SOURCE:

The Chicago Fire, who for the past 13 years have played in a soccer-specific stadium in suburban Bridgeview that has been somewhat of a disaster for all concerned — attendance is meh, and the village of Bridgeview has taken a bath on the lease — have agreed to pay $65.5 million as part of a buyout so they can move to the Bears‘ Soldier Field starting next season, according to the Desplaines Valley News, “a household name in the southwest suburbs since 1913”:
The breakup, which had been hinted at for several years, became official Tuesday afternoon when the village board unanimously approved a Memo Of Understanding between the Fire and Bridgeview. The next step is formally amending the lease, which is expected.
Under the terms of the memo, the team would pay the village $60.5 million to escape its lease. That includes a $10 million payment upfront with the balance paid over the next 15 years, the village’s financial advisor Dan Denys told the board…
The Fire would also pay the village $5 million for the next five years for using the Bridgeview facilities for practice, Denys said.
Okay, that’s not really a $65 million buyout: The $5 million is rent on using the stadium as a practice field, and since $50.5 million of the actual buyout would be spread over 15 years, that’s a present value total of more like $45 million. (Which is a lot less than the previous buyout estimate of $125 million, though of course that was just an estimate.) Though the Fire owners have also reportedly promised to “make whole” SeatGeek if the move harms the value of the company’s naming rights deal on the Bridgeview stadium, which could add millions more to their cost. Plus we still don’t know what the Fire will pay the Chicago parks department (who if I’m reading the Bears’ lease right control Soldier Field on non-NFL days) to play in their new home.

SHORT EXERCISE 1:
In the rows between the lines holding "This screenshot has width=729, height=846." and "Click the up", inclusive, replace "icon" with "symbol" and write out those lines again with nothing else changed.

DATASET RECORDS:

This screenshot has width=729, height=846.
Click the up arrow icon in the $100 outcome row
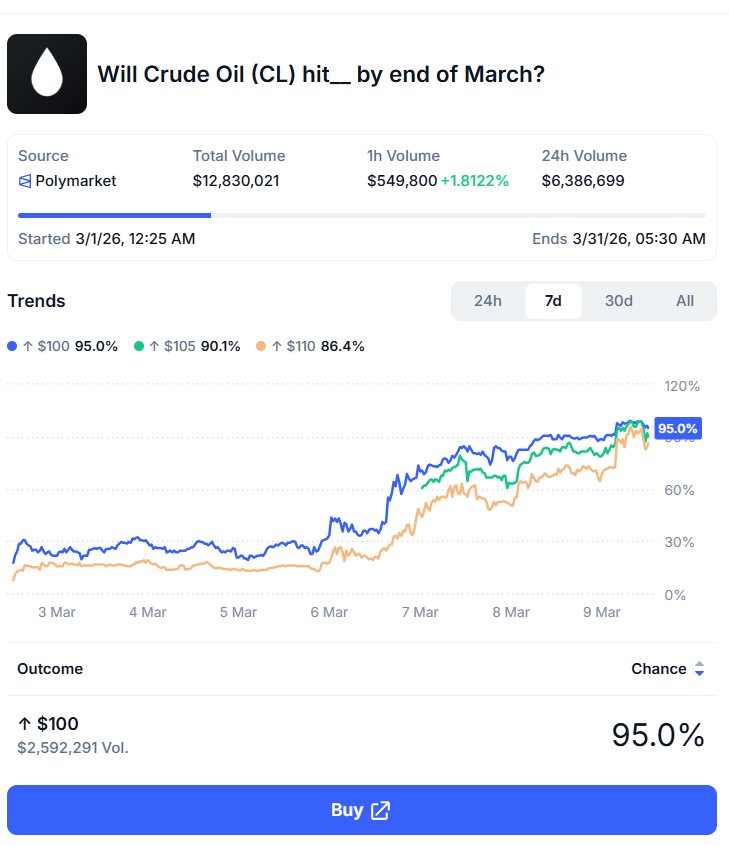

==

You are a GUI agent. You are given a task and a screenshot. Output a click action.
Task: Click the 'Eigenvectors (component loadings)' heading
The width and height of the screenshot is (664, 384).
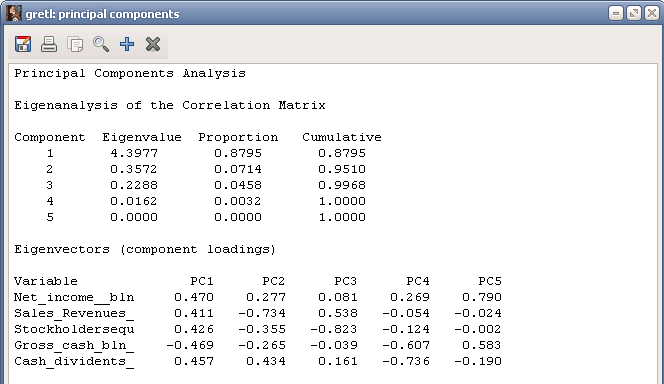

---

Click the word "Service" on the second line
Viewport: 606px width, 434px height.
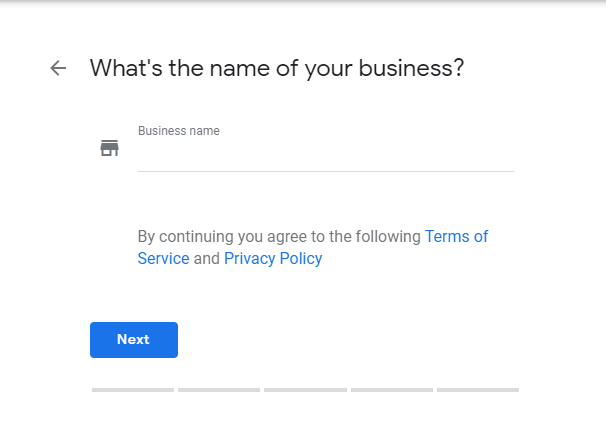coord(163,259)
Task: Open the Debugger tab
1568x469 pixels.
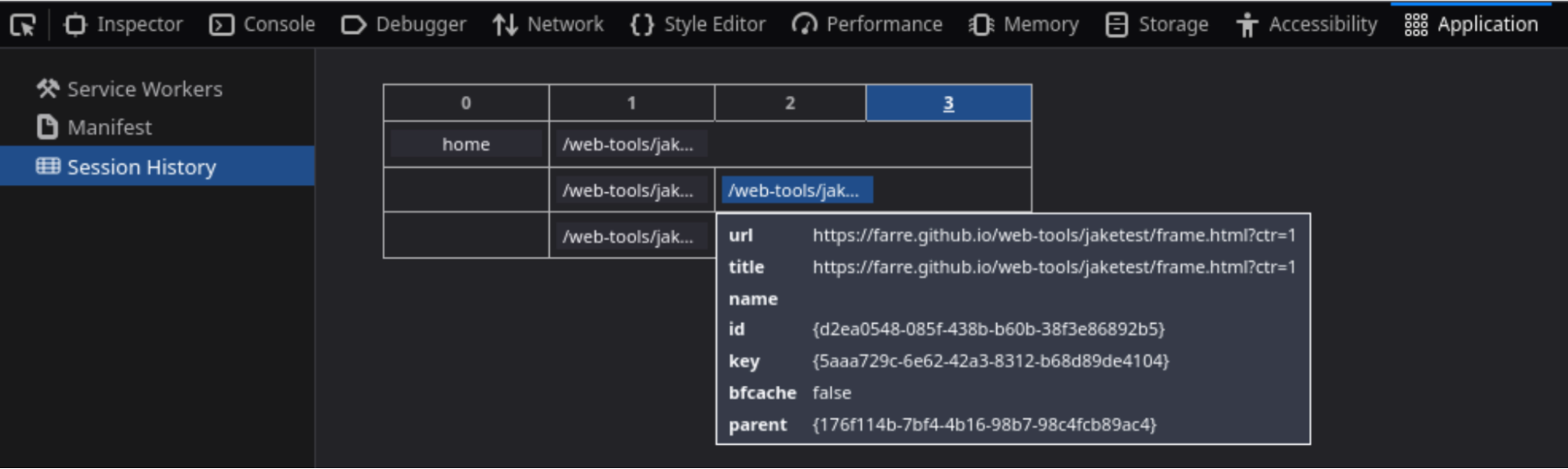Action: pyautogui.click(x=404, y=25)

SHORT EXERCISE 2:
Copy word for word the passage of the Chicago Fire buyout piece between "Under the terms" and "practice, Denys said.", inclusive.

FINAL ANSWER 1:
This screenshot has width=729, height=846.
Click the up arrow symbol in the $100 outcome row

FINAL ANSWER 2:
Under the terms of the memo, the team would pay the village $60.5 million to escape its lease. That includes a $10 million payment upfront with the balance paid over the next 15 years, the village’s financial advisor Dan Denys told the board…
The Fire would also pay the village $5 million for the next five years for using the Bridgeview facilities for practice, Denys said.